### WORK INSTRUCTION A
Convert the rows below, from the line with "is (507, 824)." up to and including the line with "gear-icon: ⚙ is", into a two-column CSV with the columns request and response, one line per request. Put each field in double quotes and replace any line breaks inside a field with spaces.

### SOURCE EXTRACT
== == ==

New Artwork by Linda Moran

This was a tough piece to do, but it had to be done. It started last Sunday, the day after the Tucson shootings. I wanted to do the Journal Project from 3 Creative Studios, and the goal I set was to work in a 8.5 by 11 inch piece, using only scraps from  my stash.

Well, last Sunday I was in deep depression over the shootings and had to work with some fabric. I pulled some blacks that looked like barriers, fencing. One looked like chicken wire, and one like barbed wire. Black and white, barriers. I used the traditional courthouse steps pattern from quilting, and then used red thread for “blood” to stitch those into place. I was staying pretty literal at that point.

From there I wanted to look at the words and ideas that continue to divide us as a country, but I didn’t want it to just be words. What about action on our parts? I printed out the words on white fabric and then sewed them to the background. If you look at the words closely, you’ll see I used a large needle with very fine thread, as I wanted the needle holes to show…like the bullet holes that wound us.

== == ==

### WORK INSTRUCTION B
Carry on the account of the quilted piece made after the Tucson shootings, starting right after its last sentence above.

== == ==

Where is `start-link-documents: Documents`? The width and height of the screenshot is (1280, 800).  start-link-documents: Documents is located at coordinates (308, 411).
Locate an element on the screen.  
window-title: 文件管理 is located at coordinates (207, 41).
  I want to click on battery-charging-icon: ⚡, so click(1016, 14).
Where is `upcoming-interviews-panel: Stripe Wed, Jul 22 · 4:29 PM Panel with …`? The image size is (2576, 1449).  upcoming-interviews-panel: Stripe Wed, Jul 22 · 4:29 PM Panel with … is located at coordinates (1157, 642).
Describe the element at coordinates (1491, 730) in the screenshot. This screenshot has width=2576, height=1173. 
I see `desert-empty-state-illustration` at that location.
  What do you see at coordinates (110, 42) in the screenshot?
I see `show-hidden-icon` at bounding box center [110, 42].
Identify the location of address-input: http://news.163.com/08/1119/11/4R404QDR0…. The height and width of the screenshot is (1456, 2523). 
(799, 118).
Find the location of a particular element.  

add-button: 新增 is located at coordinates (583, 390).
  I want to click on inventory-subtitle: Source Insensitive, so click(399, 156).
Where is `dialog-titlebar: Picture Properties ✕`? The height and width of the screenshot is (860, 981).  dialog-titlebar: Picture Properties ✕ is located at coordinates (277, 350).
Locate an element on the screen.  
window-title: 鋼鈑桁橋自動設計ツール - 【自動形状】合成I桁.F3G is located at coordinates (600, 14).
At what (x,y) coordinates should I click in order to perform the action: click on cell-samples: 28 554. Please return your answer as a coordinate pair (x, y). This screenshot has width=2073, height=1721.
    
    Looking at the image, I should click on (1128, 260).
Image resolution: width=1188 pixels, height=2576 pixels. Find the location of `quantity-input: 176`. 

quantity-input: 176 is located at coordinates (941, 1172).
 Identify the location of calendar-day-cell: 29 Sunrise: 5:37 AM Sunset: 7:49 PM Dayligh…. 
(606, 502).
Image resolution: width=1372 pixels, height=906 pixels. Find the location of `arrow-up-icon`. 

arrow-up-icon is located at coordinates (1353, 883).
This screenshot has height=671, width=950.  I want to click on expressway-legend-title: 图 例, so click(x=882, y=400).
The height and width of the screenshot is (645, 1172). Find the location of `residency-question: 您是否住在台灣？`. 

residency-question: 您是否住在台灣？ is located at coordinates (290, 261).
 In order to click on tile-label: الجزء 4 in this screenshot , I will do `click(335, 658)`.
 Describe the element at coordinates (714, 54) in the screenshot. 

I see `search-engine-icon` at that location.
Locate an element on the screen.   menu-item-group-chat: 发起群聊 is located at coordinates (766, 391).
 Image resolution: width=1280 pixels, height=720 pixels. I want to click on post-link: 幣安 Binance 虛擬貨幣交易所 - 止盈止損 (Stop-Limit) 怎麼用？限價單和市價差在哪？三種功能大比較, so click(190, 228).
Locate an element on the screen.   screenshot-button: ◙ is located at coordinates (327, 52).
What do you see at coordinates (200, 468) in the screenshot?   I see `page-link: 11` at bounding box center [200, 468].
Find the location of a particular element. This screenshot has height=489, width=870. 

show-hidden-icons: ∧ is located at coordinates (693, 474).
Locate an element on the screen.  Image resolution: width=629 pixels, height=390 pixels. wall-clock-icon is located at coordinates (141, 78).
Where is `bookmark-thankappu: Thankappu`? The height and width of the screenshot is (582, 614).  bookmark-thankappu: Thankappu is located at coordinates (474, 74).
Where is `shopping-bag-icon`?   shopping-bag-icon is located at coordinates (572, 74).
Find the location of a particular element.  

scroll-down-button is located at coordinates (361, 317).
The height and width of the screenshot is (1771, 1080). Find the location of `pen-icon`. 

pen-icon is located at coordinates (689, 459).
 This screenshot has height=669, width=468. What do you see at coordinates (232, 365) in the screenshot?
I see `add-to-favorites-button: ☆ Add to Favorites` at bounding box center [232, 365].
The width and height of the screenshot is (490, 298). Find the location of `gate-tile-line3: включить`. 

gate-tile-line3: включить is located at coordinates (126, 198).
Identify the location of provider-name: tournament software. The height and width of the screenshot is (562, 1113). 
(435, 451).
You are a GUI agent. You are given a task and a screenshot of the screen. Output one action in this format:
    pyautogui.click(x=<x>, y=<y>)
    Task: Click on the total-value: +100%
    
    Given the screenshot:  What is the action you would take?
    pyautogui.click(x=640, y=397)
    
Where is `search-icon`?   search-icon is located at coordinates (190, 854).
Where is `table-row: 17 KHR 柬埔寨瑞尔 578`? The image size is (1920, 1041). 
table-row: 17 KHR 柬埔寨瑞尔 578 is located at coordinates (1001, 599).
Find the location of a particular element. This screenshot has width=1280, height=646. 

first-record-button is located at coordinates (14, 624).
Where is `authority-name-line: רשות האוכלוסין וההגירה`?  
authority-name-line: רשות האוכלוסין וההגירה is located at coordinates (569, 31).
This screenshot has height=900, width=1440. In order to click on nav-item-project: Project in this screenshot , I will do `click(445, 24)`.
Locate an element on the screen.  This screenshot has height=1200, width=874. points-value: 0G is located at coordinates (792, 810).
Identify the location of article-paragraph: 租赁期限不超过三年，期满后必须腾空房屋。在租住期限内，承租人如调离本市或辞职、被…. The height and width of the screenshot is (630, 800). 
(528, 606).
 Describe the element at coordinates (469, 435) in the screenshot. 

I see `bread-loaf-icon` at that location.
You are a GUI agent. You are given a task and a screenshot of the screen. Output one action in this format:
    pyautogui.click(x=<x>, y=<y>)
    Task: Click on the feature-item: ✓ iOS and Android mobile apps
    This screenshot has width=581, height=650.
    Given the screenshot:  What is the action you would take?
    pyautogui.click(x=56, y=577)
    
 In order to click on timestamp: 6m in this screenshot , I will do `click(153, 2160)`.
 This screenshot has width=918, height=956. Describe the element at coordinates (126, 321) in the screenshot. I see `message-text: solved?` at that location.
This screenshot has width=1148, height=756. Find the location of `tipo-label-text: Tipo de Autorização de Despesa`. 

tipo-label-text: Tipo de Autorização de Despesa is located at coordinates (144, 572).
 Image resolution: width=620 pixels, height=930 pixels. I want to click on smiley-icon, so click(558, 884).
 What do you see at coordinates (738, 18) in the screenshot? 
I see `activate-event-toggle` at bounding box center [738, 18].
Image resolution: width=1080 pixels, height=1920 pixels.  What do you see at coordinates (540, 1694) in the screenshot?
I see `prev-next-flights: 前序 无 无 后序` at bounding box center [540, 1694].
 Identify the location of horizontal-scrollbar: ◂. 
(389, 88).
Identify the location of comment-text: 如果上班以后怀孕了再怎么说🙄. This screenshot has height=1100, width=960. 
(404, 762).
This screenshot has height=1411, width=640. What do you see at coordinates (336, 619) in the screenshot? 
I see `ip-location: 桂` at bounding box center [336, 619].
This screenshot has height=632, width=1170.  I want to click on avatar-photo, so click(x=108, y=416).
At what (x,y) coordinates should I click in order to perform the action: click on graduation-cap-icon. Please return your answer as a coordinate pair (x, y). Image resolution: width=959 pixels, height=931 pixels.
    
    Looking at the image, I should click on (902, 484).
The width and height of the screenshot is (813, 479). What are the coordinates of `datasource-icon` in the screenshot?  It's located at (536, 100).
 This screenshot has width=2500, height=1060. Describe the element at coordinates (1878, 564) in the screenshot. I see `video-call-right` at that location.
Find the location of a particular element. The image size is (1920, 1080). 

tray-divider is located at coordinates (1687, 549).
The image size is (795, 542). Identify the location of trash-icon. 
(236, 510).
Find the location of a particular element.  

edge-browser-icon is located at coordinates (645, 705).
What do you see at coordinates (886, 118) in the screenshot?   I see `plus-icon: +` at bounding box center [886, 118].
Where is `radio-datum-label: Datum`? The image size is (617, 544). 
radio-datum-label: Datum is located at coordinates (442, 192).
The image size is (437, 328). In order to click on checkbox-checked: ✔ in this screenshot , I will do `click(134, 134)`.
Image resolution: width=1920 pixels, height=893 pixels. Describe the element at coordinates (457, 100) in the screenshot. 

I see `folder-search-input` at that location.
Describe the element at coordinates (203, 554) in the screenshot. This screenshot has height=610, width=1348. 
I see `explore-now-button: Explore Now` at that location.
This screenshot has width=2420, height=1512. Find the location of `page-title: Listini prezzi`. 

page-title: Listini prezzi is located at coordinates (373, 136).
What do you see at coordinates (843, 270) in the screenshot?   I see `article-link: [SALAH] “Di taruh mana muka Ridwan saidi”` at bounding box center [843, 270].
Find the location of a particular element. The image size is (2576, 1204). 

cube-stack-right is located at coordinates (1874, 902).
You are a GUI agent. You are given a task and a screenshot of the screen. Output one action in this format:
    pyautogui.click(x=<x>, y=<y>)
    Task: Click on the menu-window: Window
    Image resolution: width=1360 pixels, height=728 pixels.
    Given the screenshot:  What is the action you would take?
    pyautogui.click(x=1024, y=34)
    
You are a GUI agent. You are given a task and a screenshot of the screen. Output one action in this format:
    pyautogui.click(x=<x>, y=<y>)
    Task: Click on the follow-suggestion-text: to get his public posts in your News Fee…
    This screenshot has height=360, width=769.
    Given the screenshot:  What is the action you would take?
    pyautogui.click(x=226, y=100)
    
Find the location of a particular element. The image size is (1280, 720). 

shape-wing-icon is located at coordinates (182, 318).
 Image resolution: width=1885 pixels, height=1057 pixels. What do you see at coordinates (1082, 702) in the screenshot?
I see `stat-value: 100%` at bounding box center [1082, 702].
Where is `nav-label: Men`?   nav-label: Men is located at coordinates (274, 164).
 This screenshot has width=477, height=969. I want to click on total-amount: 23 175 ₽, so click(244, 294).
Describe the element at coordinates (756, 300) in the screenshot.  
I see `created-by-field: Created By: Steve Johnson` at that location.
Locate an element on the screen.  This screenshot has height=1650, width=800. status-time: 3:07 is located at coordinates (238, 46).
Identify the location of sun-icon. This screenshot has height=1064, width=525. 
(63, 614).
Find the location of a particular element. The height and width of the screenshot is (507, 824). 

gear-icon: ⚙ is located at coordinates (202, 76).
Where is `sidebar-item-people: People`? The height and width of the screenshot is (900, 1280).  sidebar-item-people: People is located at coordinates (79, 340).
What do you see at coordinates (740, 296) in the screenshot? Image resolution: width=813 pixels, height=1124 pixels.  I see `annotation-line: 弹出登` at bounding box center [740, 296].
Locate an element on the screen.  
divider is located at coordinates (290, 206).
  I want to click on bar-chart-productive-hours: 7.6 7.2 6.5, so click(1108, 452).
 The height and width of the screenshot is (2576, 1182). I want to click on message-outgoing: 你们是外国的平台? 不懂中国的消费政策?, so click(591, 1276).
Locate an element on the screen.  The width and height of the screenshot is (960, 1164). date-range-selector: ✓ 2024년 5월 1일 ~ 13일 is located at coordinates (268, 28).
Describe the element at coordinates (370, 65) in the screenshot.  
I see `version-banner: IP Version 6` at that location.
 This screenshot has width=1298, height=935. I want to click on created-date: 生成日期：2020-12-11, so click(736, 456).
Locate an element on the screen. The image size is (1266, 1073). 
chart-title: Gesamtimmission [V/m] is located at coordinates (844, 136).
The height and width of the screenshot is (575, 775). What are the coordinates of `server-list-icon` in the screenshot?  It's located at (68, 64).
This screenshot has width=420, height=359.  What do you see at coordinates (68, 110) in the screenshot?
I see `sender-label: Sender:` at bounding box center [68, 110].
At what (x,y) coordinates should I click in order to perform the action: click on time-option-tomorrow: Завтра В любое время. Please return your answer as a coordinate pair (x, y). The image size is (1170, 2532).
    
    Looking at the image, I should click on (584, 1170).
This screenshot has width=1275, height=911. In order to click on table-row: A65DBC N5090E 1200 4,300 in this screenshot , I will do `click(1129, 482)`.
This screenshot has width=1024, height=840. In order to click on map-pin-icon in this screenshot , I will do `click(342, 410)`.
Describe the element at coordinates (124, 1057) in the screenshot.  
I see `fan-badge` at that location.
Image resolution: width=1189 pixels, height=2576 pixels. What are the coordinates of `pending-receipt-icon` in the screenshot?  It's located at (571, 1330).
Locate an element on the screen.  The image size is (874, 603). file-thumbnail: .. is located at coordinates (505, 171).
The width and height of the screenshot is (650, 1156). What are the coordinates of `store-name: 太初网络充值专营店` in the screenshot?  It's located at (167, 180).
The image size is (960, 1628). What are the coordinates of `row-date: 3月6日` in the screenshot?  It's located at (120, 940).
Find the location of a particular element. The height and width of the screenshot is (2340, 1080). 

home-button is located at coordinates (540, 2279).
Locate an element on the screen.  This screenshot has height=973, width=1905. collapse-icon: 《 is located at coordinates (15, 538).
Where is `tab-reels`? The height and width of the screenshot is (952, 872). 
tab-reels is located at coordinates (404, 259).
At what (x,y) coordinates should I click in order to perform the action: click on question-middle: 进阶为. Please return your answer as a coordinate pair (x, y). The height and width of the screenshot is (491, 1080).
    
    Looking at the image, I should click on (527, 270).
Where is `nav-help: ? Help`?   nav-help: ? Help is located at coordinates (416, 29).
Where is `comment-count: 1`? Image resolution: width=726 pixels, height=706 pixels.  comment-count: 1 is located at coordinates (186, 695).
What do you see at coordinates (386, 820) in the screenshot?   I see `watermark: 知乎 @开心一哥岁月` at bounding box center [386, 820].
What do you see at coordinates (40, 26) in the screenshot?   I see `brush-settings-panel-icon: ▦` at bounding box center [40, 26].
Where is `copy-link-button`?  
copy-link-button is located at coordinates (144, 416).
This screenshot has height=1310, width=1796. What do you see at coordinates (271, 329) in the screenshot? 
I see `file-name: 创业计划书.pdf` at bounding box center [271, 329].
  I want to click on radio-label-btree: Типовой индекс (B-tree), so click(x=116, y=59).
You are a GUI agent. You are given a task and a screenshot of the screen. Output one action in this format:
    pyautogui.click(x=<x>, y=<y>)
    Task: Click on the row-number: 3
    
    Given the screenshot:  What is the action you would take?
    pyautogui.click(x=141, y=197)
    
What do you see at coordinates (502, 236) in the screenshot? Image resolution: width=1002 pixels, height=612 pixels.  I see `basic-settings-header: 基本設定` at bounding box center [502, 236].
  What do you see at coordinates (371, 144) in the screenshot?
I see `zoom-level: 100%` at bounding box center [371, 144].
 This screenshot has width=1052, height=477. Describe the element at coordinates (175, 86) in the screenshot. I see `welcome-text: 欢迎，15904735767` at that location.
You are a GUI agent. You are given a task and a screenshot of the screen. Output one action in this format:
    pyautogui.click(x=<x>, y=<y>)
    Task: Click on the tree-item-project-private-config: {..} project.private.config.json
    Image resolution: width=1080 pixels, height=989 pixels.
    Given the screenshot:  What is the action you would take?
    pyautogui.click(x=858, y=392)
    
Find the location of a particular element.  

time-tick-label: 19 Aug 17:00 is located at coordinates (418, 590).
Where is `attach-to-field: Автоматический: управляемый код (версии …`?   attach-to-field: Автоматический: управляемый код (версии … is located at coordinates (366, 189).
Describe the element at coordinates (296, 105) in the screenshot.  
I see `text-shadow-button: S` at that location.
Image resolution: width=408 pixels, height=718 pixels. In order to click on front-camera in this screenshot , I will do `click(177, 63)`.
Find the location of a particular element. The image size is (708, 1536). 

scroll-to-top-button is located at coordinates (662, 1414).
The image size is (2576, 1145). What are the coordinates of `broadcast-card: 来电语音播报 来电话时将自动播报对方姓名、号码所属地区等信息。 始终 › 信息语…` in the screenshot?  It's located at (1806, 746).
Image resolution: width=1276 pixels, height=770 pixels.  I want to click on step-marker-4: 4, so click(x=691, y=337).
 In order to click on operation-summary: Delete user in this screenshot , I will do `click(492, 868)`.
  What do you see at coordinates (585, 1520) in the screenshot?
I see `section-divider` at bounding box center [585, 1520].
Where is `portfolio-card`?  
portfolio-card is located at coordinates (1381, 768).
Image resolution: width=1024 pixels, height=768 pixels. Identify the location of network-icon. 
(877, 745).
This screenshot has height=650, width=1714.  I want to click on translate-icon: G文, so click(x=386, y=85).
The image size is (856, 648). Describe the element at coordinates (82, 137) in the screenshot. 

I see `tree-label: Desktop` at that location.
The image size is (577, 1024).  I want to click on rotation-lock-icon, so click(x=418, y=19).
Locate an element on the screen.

== == ==

### EXERCISE RESULT A
request,response
"Find the location of a particular element. The height and width of the screenshot is (507, 824).","gear-icon: ⚙ is located at coordinates (202, 76)."

### EXERCISE RESULT B
I actually had trouble coming up with the words to use. So many words I thought of are far more inflammatory than I wanted for this piece. I wanted more general terms that would not cause people to fixate on them and get angry. Yes, the vitriol is heating up, but the purpose of this piece is not to add to the anger. I included left-wing as well as right-wing, and if you look, they are on the opposite sides of the quilt. This needs to be about “us,” not “we” and “them.”

I knew I would have a candle with a flame to illuminate the darkness. Again I printed out the names of the shooting victims. I know from visiting the Vietnam Memorial how powerful names can be, and I do not want us ever to forget these six people. I want their lives to shine down on us and help us overcome these horrible things that divide us. I used three different colors of metallic threads to develop the light from the candle. It doesn’t photograph as brightly as it actually is, so I may still add more  strands of candle light.

I don’t think – in fact, I know – I’m not done. There is more I need to say through fabric, but I need to get a week or so of distance for myself. Plus, I am having to think through my own issues with some of these words – monitor my own language and actions, as we all should do.

4 Responses to “New Artwork by Linda Moran”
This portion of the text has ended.